Margaret Cho feels ‘scared to go out’ as anti-Asian racism soars in America

Josh Milton
·2-min read

Bisexual actor Margaret Cho has said she feels like a “target” amid a dizzying and alarming surge in anti-Asian racism in America.

Speaking to Monét X Change and Lady Bunny on the Ebony & Irony podcast, Cho commented on the rise in violence against the Asian community in San Francisco, California, where she grew up.

Only last month, startling scenes of older Asian women being brazenly battered in the Bay Area took place in the lead up to the Lunar New Year holiday last month.

The killing of eight people working at spas in Atlanta, Georgia, including six Asian women, has fuelled outrage, frustration and despair over the nation’s longstanding failure to curb anti-Asian sentiment.

Margaret Cho: ‘I’m scared to go out’

Margaret Cho echoed this sense of fear and forced vigilance. “I’m scared to go out,” the 52-year-old said.

“As an older Asian woman, it’s actually like, it’s hard out there for people like me. It’s very much like being the target.”

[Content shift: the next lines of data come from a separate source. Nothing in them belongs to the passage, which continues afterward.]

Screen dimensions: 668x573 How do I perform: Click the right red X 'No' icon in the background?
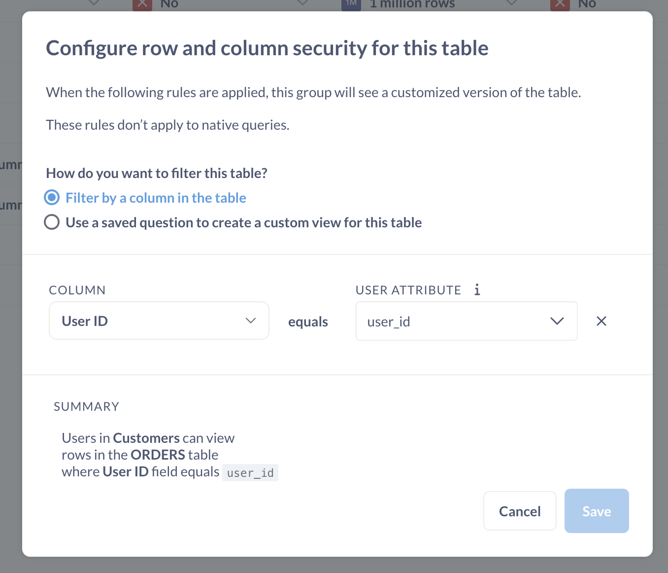click(560, 4)
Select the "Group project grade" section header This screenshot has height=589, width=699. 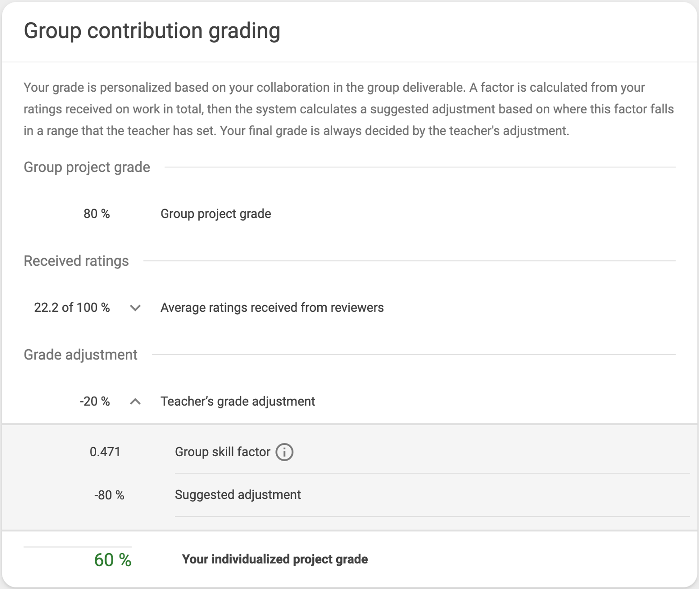point(87,167)
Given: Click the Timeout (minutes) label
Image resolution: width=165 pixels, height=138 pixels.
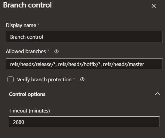Looking at the screenshot, I should [x=29, y=111].
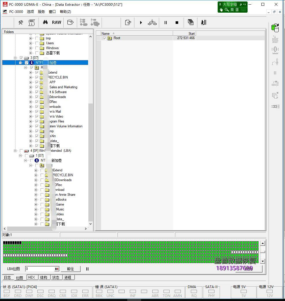The width and height of the screenshot is (285, 301).
Task: Click the pause icon in top toolbar
Action: coord(166,22)
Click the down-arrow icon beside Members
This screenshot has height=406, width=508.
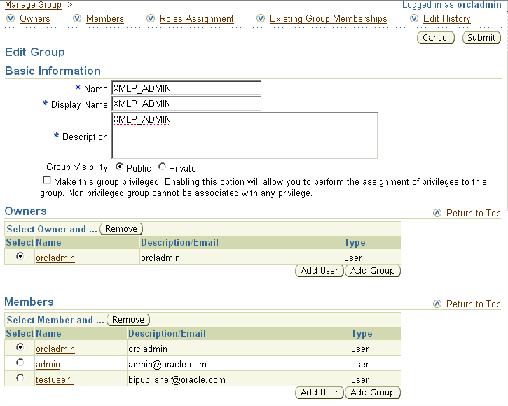click(x=77, y=18)
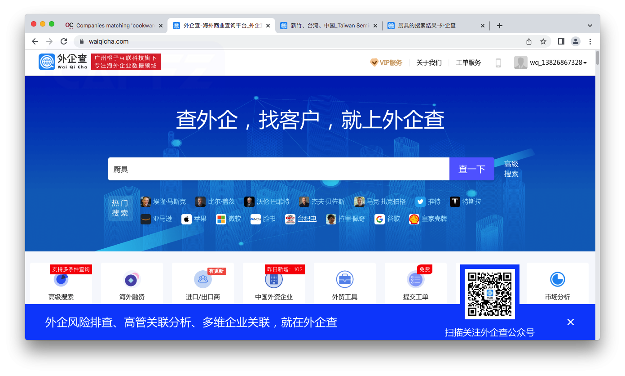The height and width of the screenshot is (376, 625).
Task: Open the browser tab search chevron
Action: pos(589,25)
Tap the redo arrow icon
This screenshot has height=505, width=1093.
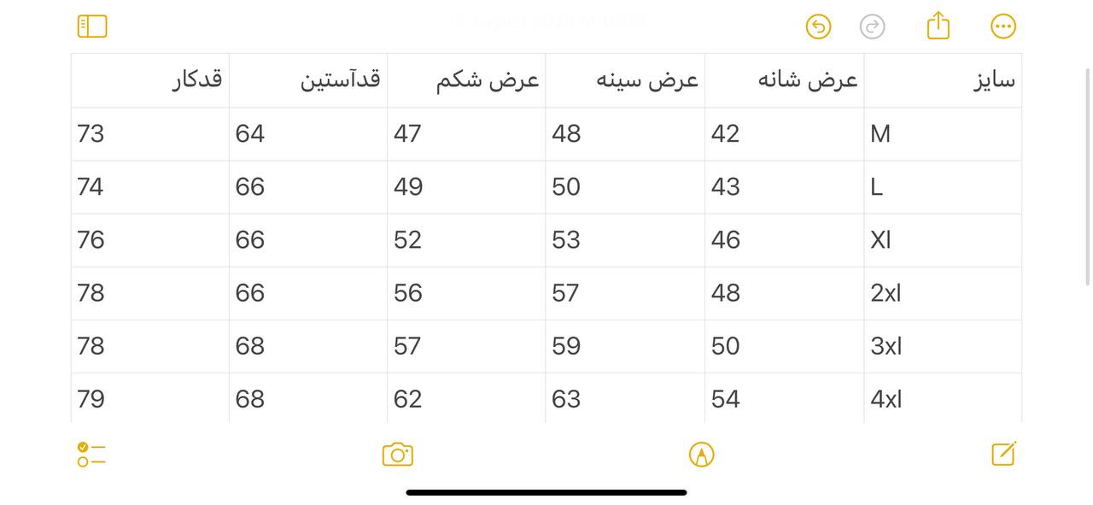[x=872, y=26]
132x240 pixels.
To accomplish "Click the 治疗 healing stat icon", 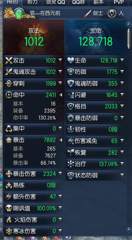I will coord(71,164).
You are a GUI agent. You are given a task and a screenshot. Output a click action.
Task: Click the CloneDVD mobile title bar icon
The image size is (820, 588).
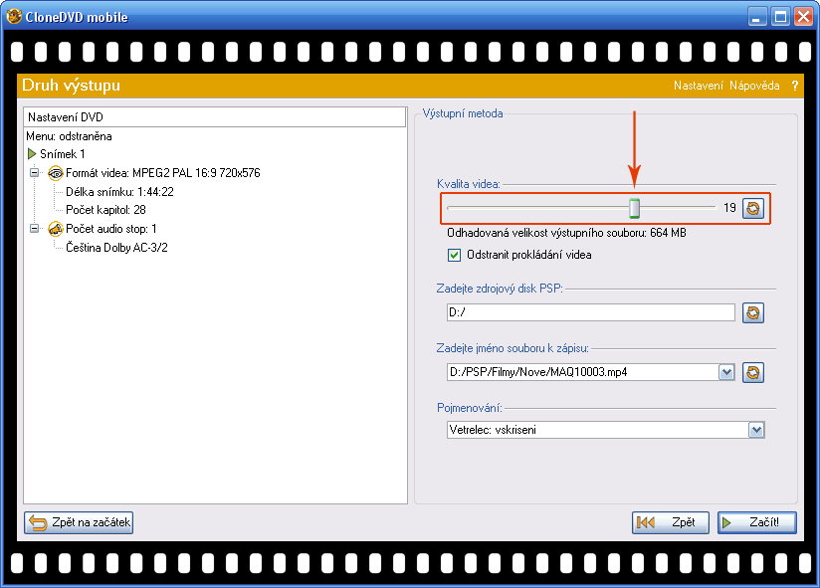14,17
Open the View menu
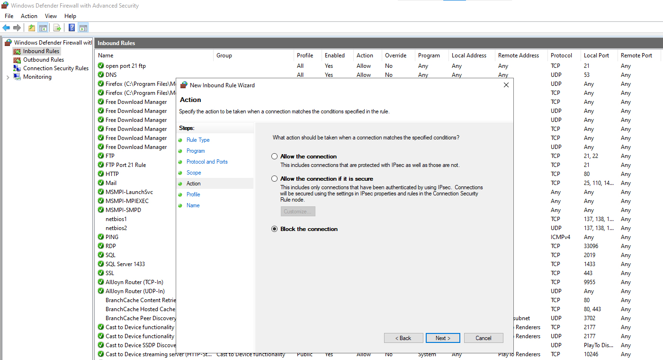This screenshot has width=663, height=360. coord(51,16)
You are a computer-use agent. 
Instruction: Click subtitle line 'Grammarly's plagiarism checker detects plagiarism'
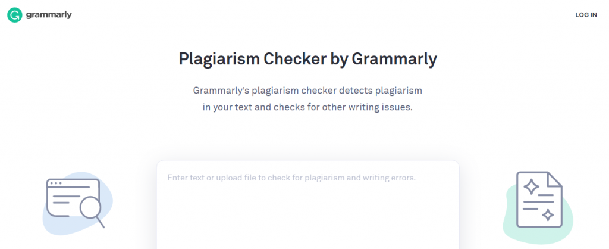pyautogui.click(x=307, y=91)
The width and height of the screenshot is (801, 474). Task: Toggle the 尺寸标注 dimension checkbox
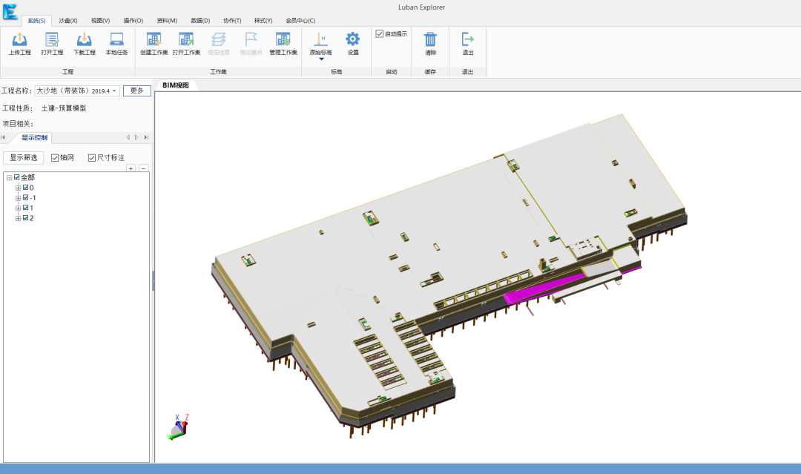[x=92, y=158]
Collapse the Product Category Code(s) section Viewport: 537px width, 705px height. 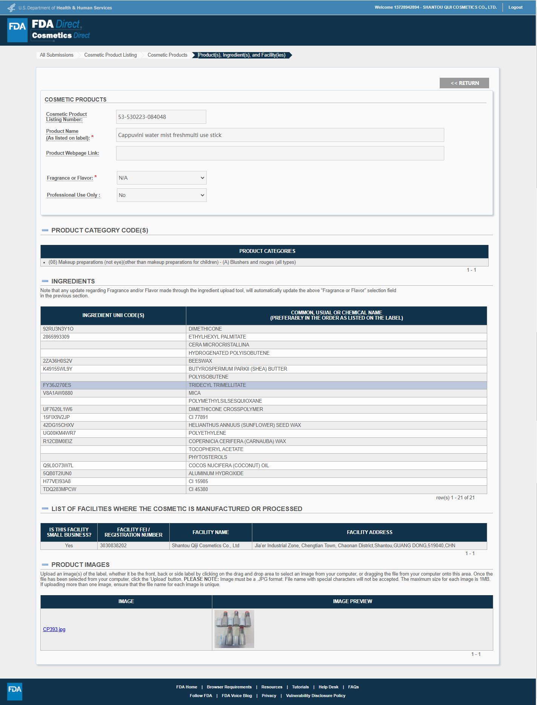pos(45,230)
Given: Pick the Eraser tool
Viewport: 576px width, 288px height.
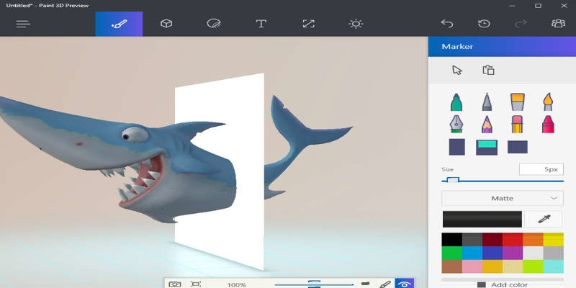Looking at the screenshot, I should 517,124.
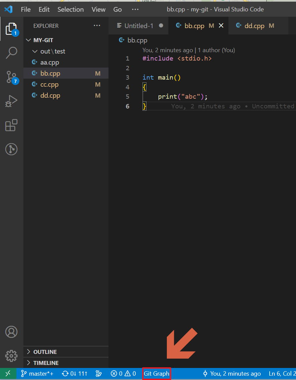The width and height of the screenshot is (296, 380).
Task: Click the Explorer views ellipsis menu
Action: 97,25
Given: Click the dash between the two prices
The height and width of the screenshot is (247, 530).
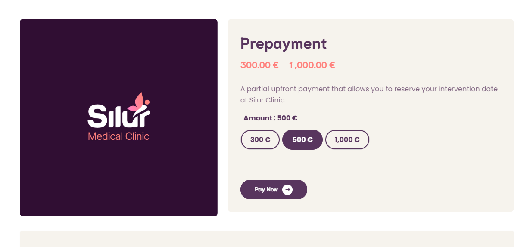Looking at the screenshot, I should pos(284,65).
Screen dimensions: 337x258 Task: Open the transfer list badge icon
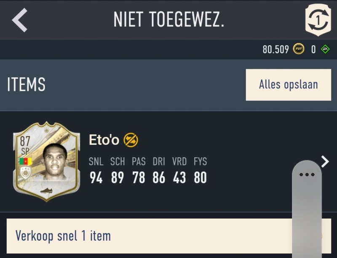point(318,20)
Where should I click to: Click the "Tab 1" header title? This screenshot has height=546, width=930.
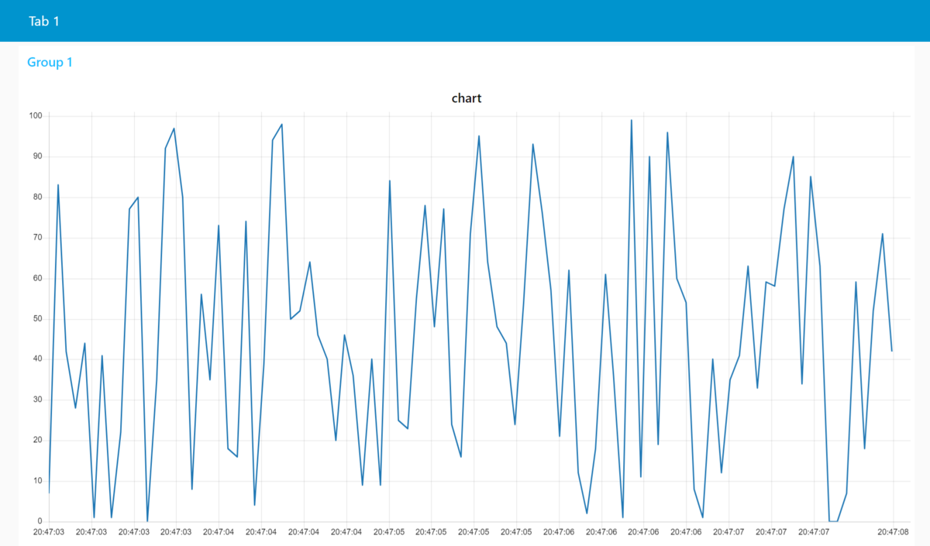coord(44,21)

Cho went on to reflect on how this simmering hatred towards Asian people, regardless of who perpertrates it, has a common cause – white supremacy.

“Even though there are instances of Black-on-Asian violence, it’s still because of white supremacy,” she said.

“We’re put together from this idea of the myth of the model minority, and that statement is such a damaging one — to be a model minority — because it makes it seem like other minorities are not the model.”

She added: “It pits us against each other as if our only value is our relationship to the white patriarchy.”

It comes after the Grammy-nominated stand-up comedian told PBS News Hour Weekend how, for some Asian Americans, racism is a “deep well of shame” which prompts some not to report the violence they face to the authorities.

“I think this practice comes out of PTSD from wartime, you know, and having all of these things occur in your family’s history,” she said.

“And then to bring it over here looking for the American dream, for some kind of escape from all of the trauma that we experience there.

“And then to have this new, new terrible thing, racism, which my family experienced, such intense racism coming to San Francisco from Korea in 1964 that they’ve never discussed.

“I think all of these incidents now bring up so much shame, so much heartache, so much past trauma that I’m sure this is so underreported.”